Force Yourself to Write

I always have a clock in front of me. Sometimes, if things are going badly, I will force myself to write a page in a half an hour. I find that can be done. I find that what I write when I force myself is generally just as good as what I write when I’m feeling inspired. It’s mainly a matter of forcing yourself to write. There’s a marvelous essay that Sinclair Lewis wrote on how to write.
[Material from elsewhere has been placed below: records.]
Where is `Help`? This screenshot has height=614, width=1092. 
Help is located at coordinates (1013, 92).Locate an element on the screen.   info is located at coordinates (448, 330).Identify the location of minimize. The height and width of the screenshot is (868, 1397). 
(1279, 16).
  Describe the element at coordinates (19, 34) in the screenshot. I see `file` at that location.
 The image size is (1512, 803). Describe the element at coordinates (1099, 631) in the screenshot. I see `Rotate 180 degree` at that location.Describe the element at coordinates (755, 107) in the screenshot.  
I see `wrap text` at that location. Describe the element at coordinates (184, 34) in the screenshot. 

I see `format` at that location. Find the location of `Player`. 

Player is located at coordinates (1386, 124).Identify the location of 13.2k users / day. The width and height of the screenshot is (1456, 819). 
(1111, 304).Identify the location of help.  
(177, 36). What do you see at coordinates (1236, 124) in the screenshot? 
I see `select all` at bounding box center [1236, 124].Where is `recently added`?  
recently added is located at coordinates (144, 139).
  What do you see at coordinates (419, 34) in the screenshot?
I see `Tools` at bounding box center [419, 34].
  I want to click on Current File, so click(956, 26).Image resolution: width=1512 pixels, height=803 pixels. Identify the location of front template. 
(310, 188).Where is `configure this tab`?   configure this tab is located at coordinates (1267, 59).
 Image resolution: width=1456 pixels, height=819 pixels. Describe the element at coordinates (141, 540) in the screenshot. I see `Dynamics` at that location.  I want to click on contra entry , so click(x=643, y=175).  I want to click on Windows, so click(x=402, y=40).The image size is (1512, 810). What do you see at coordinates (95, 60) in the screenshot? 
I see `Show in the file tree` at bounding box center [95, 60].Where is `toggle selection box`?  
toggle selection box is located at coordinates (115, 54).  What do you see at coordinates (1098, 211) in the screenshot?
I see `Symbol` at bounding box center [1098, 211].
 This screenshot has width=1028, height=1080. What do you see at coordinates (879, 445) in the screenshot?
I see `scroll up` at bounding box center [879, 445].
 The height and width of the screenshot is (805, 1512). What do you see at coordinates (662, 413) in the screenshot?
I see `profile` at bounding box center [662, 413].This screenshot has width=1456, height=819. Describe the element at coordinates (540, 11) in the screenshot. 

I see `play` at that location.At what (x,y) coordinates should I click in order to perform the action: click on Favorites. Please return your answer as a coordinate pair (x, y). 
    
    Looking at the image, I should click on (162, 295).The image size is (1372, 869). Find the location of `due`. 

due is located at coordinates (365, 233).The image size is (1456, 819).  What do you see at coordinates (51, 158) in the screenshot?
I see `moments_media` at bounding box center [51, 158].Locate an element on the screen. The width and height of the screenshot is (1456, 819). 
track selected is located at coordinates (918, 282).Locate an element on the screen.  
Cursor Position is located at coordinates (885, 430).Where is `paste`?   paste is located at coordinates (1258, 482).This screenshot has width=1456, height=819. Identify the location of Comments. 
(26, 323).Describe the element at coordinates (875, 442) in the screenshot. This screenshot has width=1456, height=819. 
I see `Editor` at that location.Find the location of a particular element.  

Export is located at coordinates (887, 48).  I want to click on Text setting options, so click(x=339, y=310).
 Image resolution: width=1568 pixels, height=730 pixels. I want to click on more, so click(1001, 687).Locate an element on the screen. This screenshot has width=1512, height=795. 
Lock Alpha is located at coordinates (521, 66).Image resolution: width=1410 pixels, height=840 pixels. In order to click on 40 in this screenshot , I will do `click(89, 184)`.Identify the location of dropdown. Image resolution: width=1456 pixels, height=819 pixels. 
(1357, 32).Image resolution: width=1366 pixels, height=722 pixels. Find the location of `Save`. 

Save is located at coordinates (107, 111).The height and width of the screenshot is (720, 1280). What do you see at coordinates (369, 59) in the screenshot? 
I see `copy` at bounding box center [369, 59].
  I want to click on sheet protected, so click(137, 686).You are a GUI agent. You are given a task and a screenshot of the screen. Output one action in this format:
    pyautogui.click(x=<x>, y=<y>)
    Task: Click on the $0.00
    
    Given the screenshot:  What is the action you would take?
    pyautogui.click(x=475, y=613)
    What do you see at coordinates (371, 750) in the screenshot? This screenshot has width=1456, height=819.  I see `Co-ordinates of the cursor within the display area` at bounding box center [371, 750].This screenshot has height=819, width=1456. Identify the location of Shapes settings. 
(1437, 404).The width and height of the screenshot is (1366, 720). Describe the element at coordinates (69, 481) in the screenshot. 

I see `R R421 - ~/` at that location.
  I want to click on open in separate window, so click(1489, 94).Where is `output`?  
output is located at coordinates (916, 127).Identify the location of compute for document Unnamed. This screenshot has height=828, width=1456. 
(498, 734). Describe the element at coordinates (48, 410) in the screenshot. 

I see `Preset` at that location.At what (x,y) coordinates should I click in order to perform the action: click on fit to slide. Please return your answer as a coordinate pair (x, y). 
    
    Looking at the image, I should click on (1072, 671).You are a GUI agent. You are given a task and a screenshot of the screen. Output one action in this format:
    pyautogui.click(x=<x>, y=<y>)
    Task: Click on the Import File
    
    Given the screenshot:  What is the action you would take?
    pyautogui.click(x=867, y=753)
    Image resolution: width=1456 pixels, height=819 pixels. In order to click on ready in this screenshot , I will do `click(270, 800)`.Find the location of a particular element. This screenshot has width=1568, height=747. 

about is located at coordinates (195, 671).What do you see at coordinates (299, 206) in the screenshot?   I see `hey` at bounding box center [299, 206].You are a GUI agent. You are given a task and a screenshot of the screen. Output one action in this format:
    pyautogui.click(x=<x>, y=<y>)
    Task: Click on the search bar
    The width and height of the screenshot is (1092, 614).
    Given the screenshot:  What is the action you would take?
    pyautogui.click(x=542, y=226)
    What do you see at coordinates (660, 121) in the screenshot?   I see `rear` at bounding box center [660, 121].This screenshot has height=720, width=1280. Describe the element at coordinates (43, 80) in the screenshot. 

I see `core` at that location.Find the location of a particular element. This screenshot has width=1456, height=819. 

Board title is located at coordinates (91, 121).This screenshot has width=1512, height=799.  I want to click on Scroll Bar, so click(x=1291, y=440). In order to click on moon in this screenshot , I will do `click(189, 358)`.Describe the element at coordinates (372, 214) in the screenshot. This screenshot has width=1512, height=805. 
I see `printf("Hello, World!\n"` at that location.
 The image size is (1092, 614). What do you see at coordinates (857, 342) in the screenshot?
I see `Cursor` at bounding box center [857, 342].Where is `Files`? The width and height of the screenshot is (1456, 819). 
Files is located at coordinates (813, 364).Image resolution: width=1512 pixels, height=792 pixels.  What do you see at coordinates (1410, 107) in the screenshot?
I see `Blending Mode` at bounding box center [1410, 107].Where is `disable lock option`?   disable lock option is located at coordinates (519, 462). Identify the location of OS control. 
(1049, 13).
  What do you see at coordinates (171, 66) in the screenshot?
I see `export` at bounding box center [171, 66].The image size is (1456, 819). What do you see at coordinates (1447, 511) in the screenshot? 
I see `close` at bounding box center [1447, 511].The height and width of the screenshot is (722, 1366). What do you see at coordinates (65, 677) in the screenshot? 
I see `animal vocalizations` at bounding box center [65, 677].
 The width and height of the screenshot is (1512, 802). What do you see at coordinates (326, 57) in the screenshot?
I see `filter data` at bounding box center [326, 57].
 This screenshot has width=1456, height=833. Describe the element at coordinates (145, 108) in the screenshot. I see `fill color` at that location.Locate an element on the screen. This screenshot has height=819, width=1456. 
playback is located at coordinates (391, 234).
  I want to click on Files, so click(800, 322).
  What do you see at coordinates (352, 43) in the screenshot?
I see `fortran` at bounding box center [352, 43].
He said most writers don’t understand that the process begins by actually sitting down.

TOM WOLFE

Writing Is Facing Your Deepest Fears

Writing is facing your deepest fears and all your failures, including how hard it is to write a lot of the time and how much you loathe what you’ve just written and that you’re the person who just committed those flawed sentences (many a writer, and God, I know I’m one, has worried about dying before the really crappy version is revised so that posterity will never know how awful it was). When it totally sucks, pause, look out the window (there should always be a window) and say, I’m doing exactly what I want to be doing.

REBECCA SOLNIT

It's Harder to Write a Good Novel Than a Good Poem

I think its harder to write a good novel than a good poem. The poem, or the kind of poem we write nowadays, is a single emotional spear-point, a concentrated effect that is achieved by leaving everything out but the emotion itself. But the novel can’t do this. In the novel, the emotion has to be attached to a human being, and the human has to be attached to a particular time and a particular place, and has to do with other human beings and be involved with them…. Whereas the poet relies on the intensity with which he can say it, the novelist relies on the persuasiveness with which he can show it.